* _What this task involves_
Answer these questions from the source passage below:
1. In which city was the 2019 world championship held?
2. Which finger position does the source passage say is normally the weakest?
3. Before what age should campus board training not be done?

The APL is the Armlifting world federation. I completed in the world championship in 2019 in St. Petersburg. I won gold in The rolling Thunder, Axle and Saxon bar in the 66kg weight class and established class WR in both the rolling thunder and Axle.

I think climbers would be amazing at armlifting and gripsport. Thats why I chose to compete a few years back and give climbers some exposure in the sport. I think climbers would do very well in pinch deadlift events (Saxon Bar) and the hub.

Recruiting muscle fibers - Get 100 % stronger in one hour
Most climbers have a preferred gripping position which is constantly trained. At the same time, the weak gripping position is avoided as much as possible meaning it is almost never trained. With some specific finger training of the weakest position, you can get 100 % stronger in 1 hour, i.e. 100 % more muscle fibres will be in use. The most effective way to recruit your muscle fibres is to just hang on your weak finger position and then gradually increase the load until you can do long campus moves. Here is a recipe on how to quickly get 100 % stronger in your weakest finger position, which is normally a 3-finger open crimp, using a campus board.

1. Start by hanging for less than a second 8 times and then rest for 15 seconds. Repeat 5 - 10 times.
2. Use your feet and jump up to rungs 4 times and hang for less than a second, with each hand, and then rest for 30 seconds. Repeat 5 times.
3. Make moves upwards with both hands and then rest for 30 seconds. Repeat 5 times.
4. Make two double hand moves upwards and then rest for 30 seconds. Repeat 5 - 10 times.
5. Make two double hand moves downwards and then rest for 30 seconds. Repeat 5 times.

Once this session is finished, you will most probably have become 100 % stronger in your weakest position. If you continue to climb you will notice that you will suddenly start using your weakest position and in the long run, your muscle fibres will also grow and you will become much stronger. Note, campus board training should not be done until you are 18 years old and you are an experienced climber. It should also be mentioned that closed crimps are only for the advanced climbers and it is also the position most get an injury from.

* _Records supplied_

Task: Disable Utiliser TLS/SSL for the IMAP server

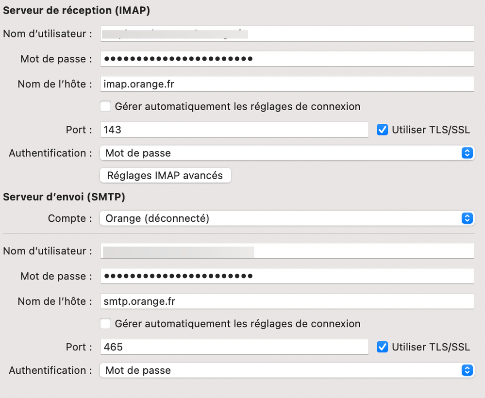Action: click(382, 130)
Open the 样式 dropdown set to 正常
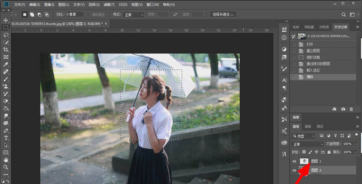The width and height of the screenshot is (362, 184). point(133,14)
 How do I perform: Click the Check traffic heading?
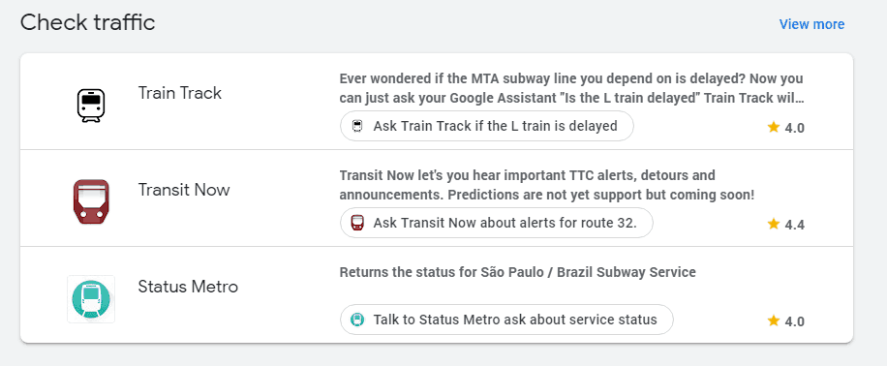coord(88,23)
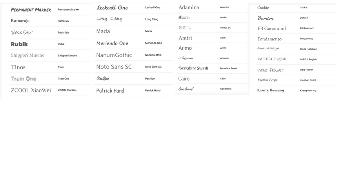
Task: Choose the Pacifico script preview
Action: click(x=103, y=78)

* _Answer area_
1. St. Petersburg
2. A 3-finger open crimp
3. 18 years old